The conversation you’re avoiding now becomes ten times harder after someone passes away or after a dispute starts.
We help Dallas families navigate these exact situations every week. We can review your current arrangement, explain your options, and create documentation that protects everyone involved.
This isn’t about distrust. It’s about clarity. It’s about making sure the people you love don’t end up in a courtroom fighting over something that should have brought your family together.
Contact us today for a consultation.
Let’s get your family’s land arrangement documented properly, so your children can build their futures with confidence and security.
Schedule your consultation here.
Related Reading
If you found this article helpful, you might also want to read about the broader estate planning mistakes that leave families vulnerable.
Check out our blog at tarletonfirm.com/blog for more guidance on protecting your family’s legacy and avoiding common pitfalls in estate planning.
Common Questions
How do you settle family land disputes in Texas without a contract?
Texas recognizes several common-law and statutory frameworks for resolving land disputes when no written contract exists: adverse possession (after 10+ years of open, hostile, continuous use), boundary disputes resolved by survey and Texas Property Code procedures, partition actions (forcing a sale or division of jointly-owned property), and quiet title actions to clear competing claims. Each requires specific evidentiary standards, and the strongest defense against future disputes is a properly documented partition or estate plan.

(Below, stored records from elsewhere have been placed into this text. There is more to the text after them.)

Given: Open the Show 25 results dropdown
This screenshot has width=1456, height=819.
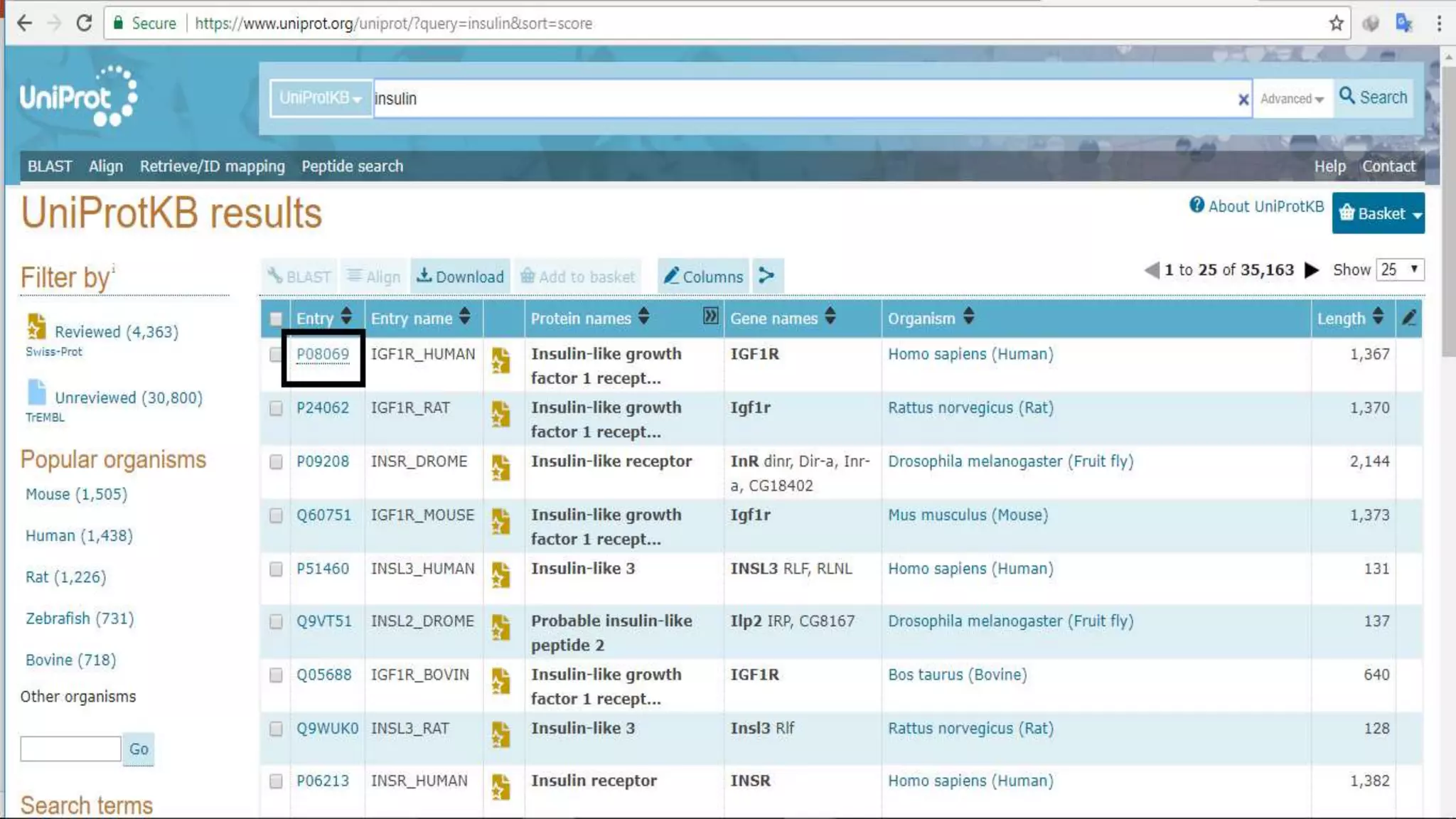Looking at the screenshot, I should [x=1399, y=269].
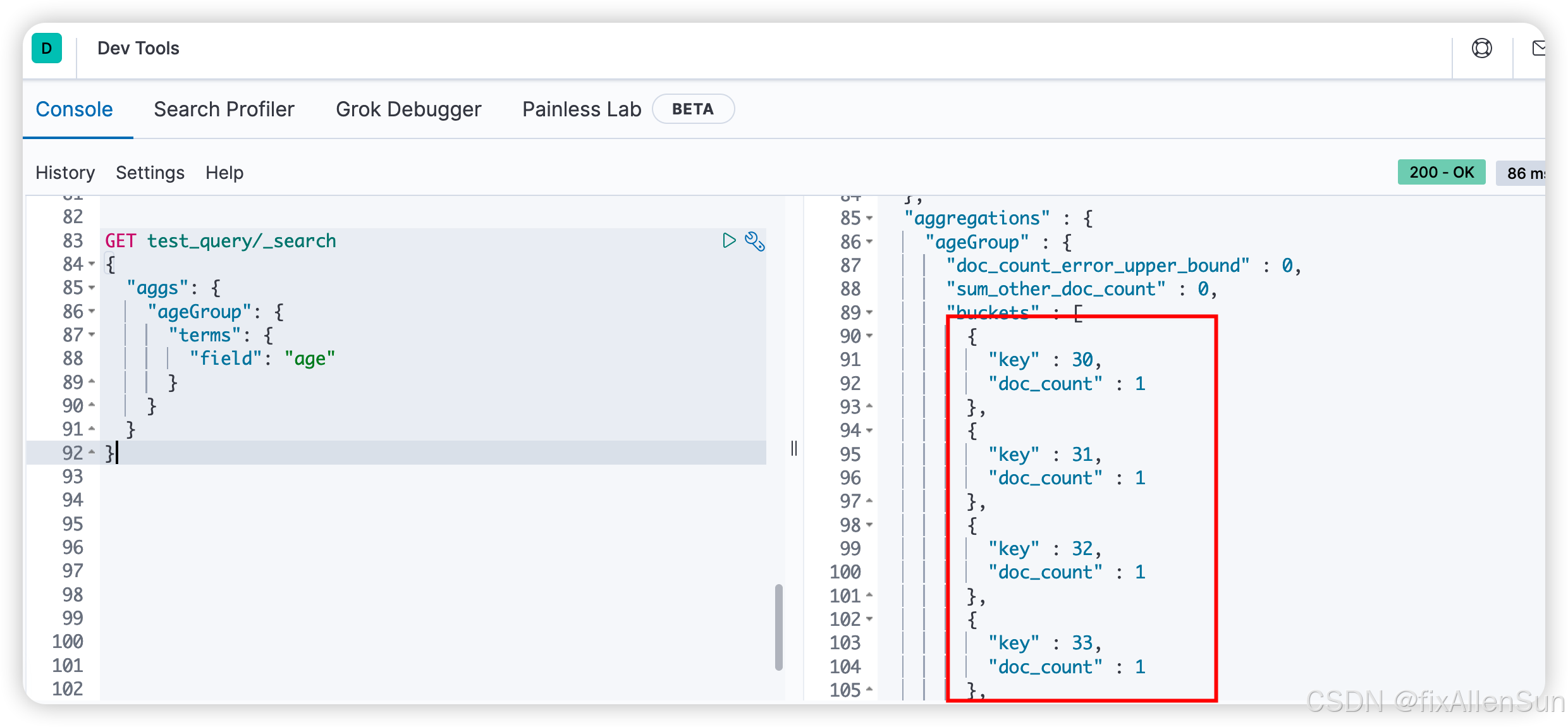1568x727 pixels.
Task: Open the History panel
Action: pyautogui.click(x=65, y=173)
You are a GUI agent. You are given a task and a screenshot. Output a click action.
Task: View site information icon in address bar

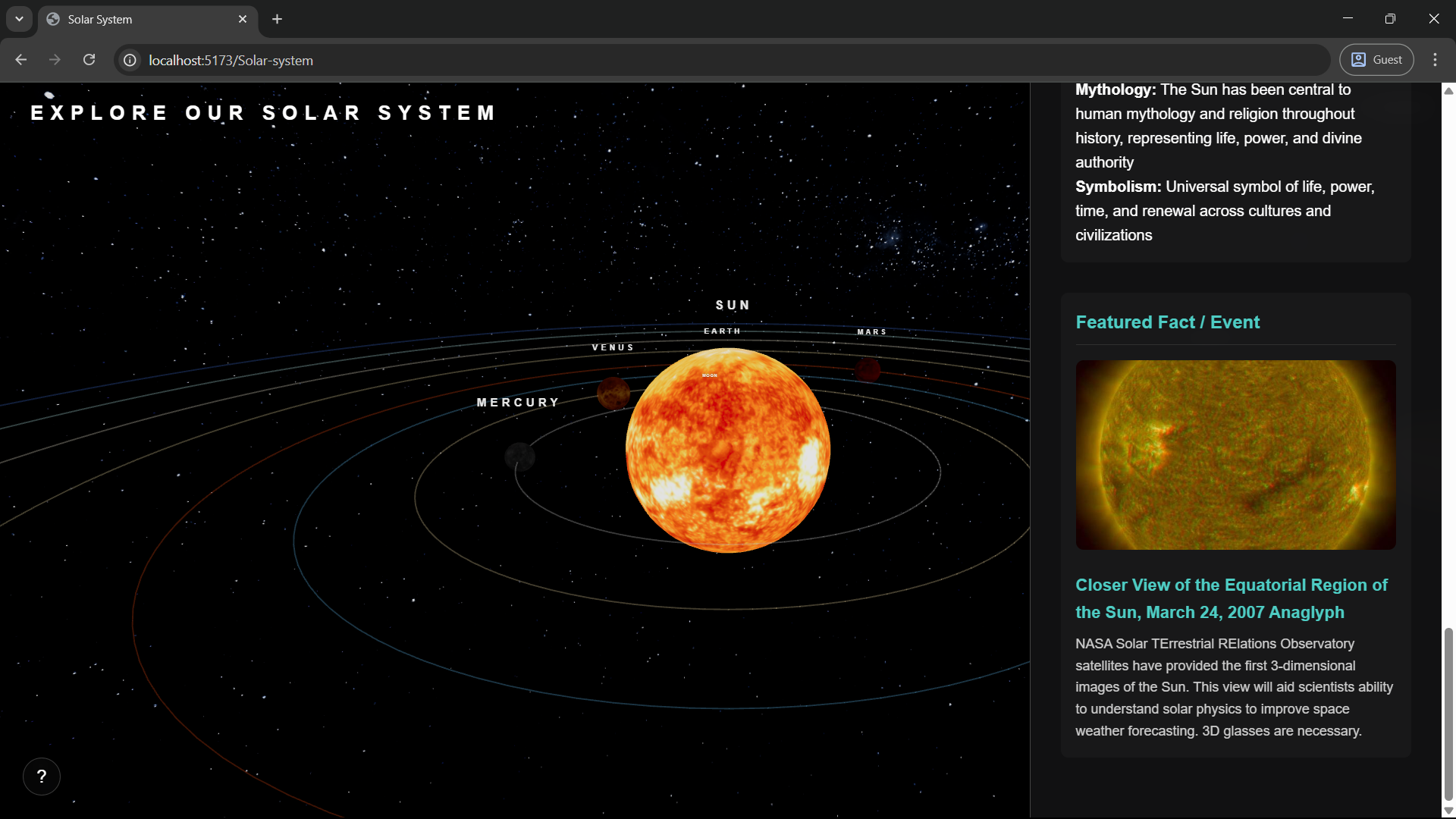(130, 60)
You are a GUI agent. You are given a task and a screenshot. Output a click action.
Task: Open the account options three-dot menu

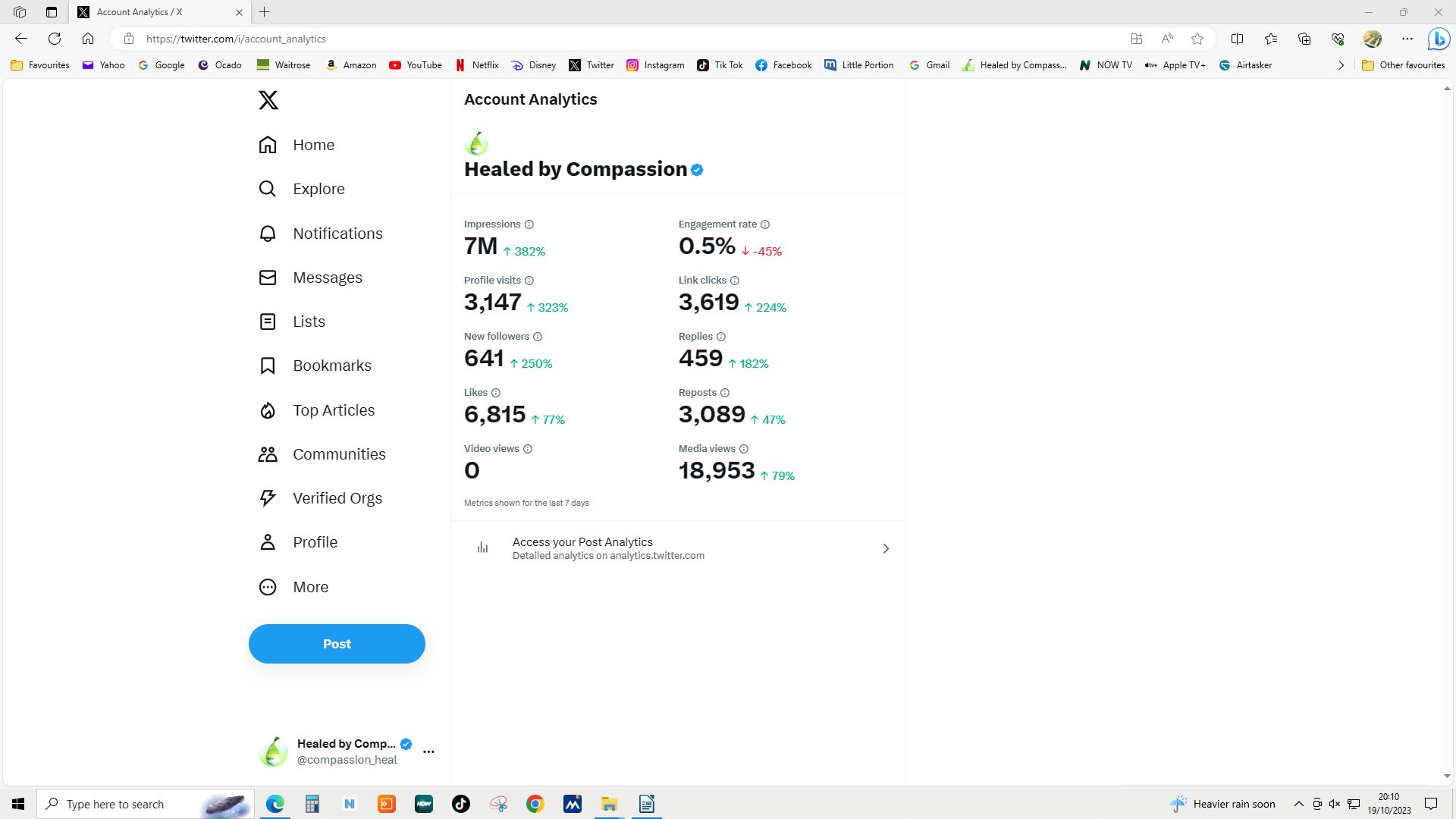point(428,752)
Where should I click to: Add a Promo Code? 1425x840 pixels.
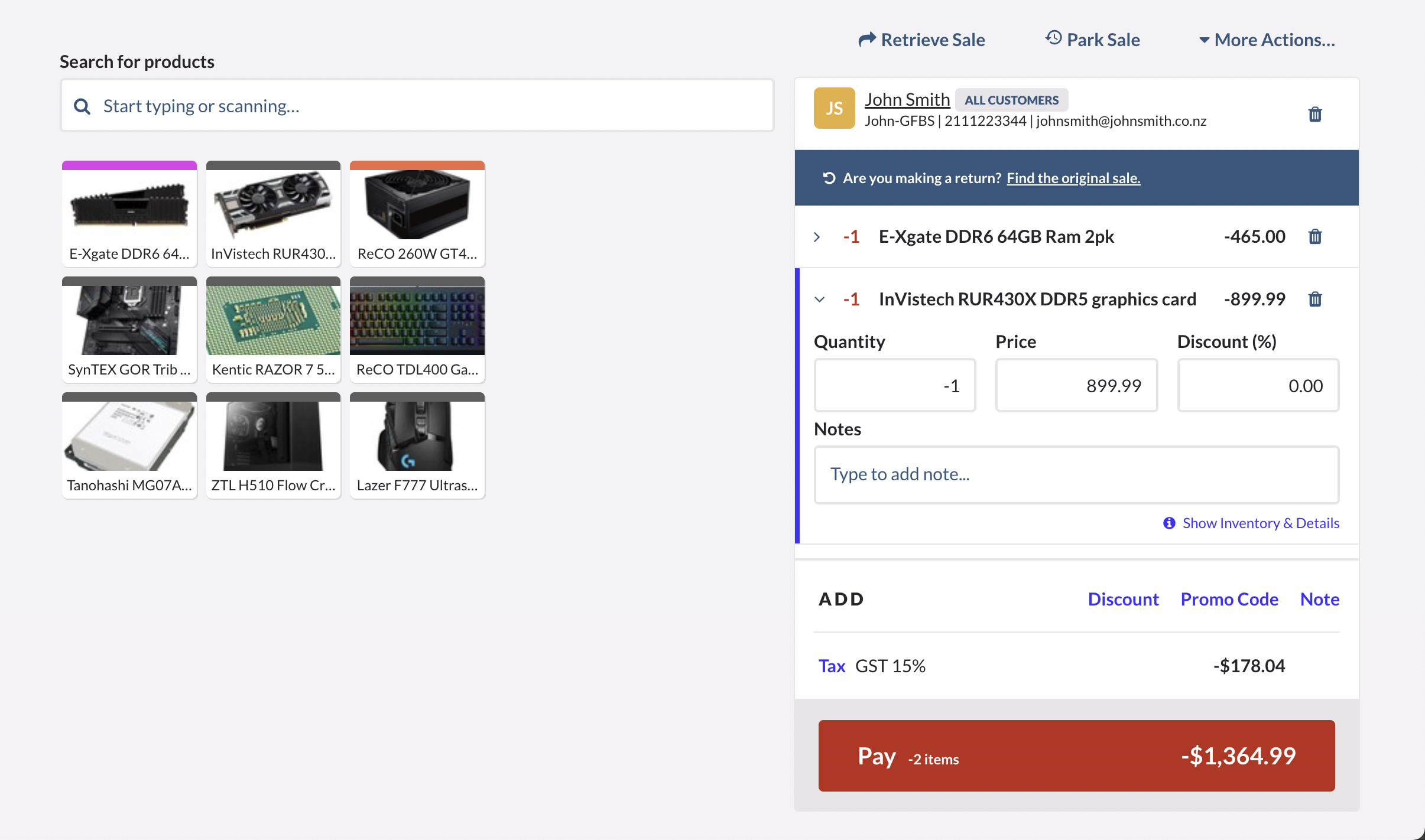coord(1229,599)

What is heir property in Texas?
Heir property is real estate passed down without a will, often resulting in multiple family members owning fractional undivided interests. Common after generations of intestate (no will) deaths. Heir property creates problems: any one heir can force a sale via partition action, none can clearly transfer ownership without all heirs’ agreement, and the property can become locked in dispute. Texas Real Property Transfer on Death Act (TODD) and proper estate planning prevent heir property from forming in the first place.
Can family land be divided without going to court in Texas?
Sometimes. A written partition agreement signed by all owners, recorded with the county clerk, legally divides property without court action. Mediation can also achieve voluntary partitions. When agreement isn’t possible, a partition lawsuit is the only path — Texas courts can order physical division (partition in kind) or forced sale and proceeds split (partition by sale), depending on whether the property can be reasonably divided.
How long do you have to claim Texas land under adverse possession?
Texas has four adverse possession statutes of limitation: 3 years (with color of title — a defective but plausible chain of title), 5 years (with color of title plus paid taxes), 10 years (no title required, peaceable and adverse possession), and 25 years (against all claims). The 10-year statute is the most common — requires open, exclusive, continuous, hostile, and notorious use of the property for 10+ years.
What is partition action in Texas?
A partition action is a court proceeding to divide jointly-owned property among the co-owners. Texas law allows any co-owner to force partition. The court first attempts partition in kind (physical division) — if the property cannot be reasonably divided (typical for a single house or small parcel), the court orders partition by sale and divides the proceeds proportionally. Partition actions can be expensive and contentious; mediation and pre-planning typically produce better outcomes for all parties.
About the Author
Allan Tarleton is the founding attorney of Tarleton Firm, a Texas estate planning and probate law firm with offices in Dallas and Terrell. Allan is Board Certified in Estate Planning and Probate Law by the Texas Board of Legal Specialization, a distinction held by fewer than 1% of Texas attorneys. He has over 16 years of experience guiding Texas families and business owners through estate plans, wills, trusts, probate administration, and business succession planning.